## REQUIRED WORK
Transcribe exactly, please, the line bearing "Task: Expand 3 more replies under adars_h_12" and all later lines through the end of the records, with the pictures left out.

*** GIVEN INFORMATION ***

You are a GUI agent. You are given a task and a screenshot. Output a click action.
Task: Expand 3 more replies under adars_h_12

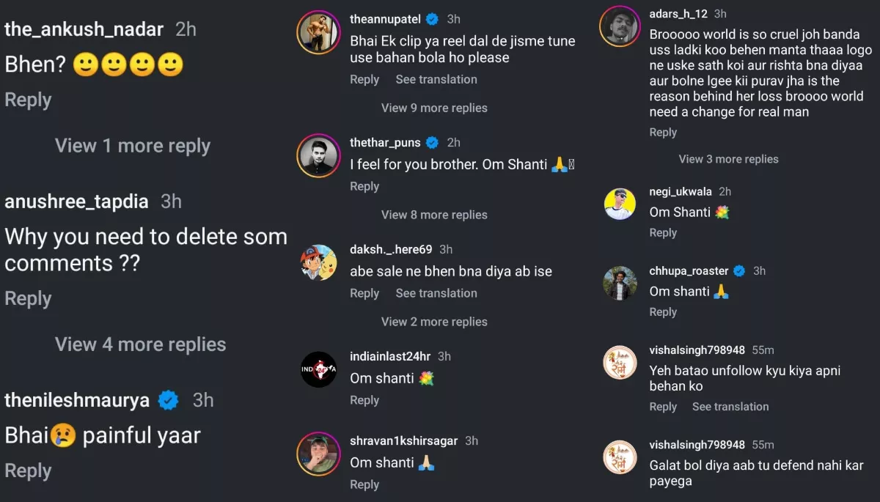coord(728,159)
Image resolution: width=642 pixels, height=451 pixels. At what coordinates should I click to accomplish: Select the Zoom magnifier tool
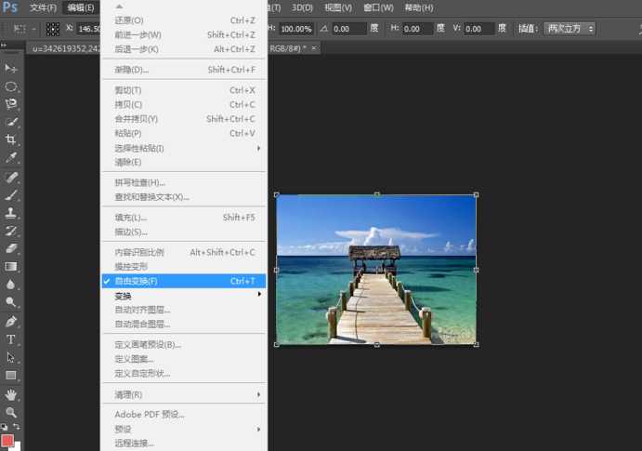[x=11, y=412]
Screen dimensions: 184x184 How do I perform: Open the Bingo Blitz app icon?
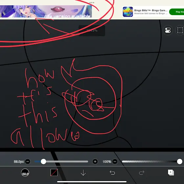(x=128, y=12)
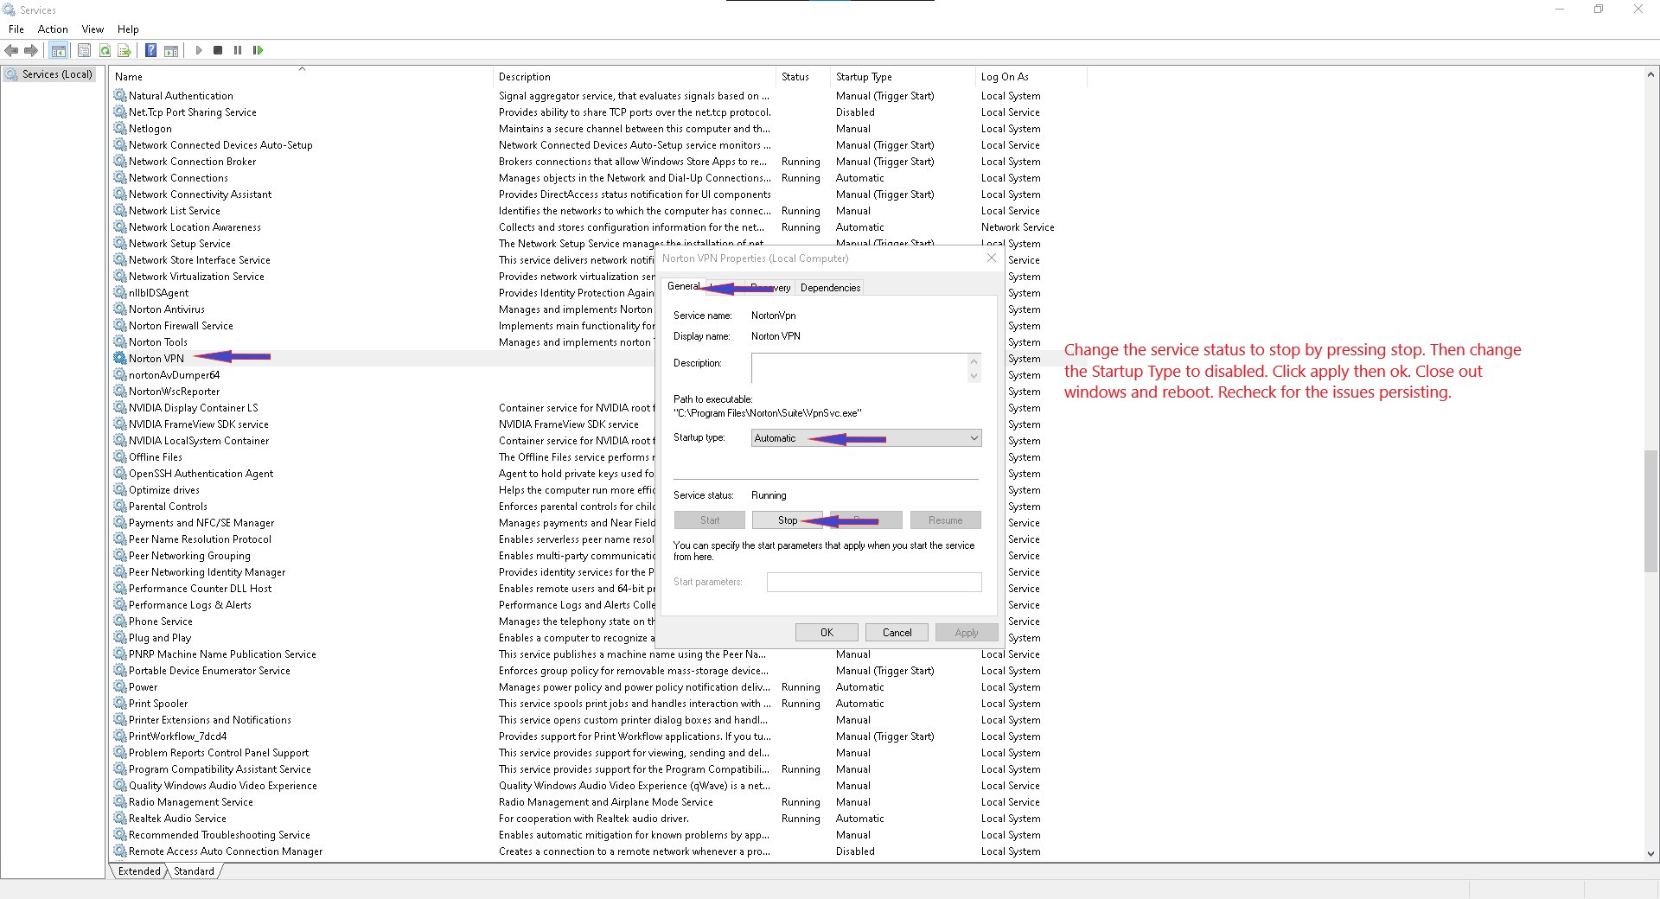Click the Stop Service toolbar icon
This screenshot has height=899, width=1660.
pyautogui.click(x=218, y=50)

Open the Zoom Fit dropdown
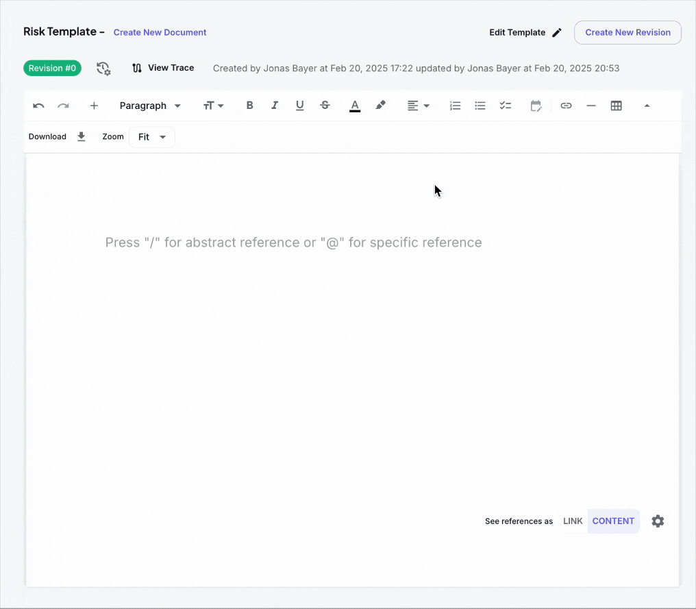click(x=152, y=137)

*** End of GIVEN INFORMATION ***

## WRITTEN ANSWER
Task: Expand 3 more replies under adars_h_12

coord(728,159)
Image resolution: width=642 pixels, height=451 pixels. At what coordinates should I click to accomplish: Select the Zoom magnifier tool
[x=11, y=412]
Screen dimensions: 184x184 How do I perform: Open the Bingo Blitz app icon?
(x=128, y=12)
Click the Stop Service toolbar icon
This screenshot has height=899, width=1660.
pyautogui.click(x=218, y=50)

Open the Zoom Fit dropdown
click(x=152, y=137)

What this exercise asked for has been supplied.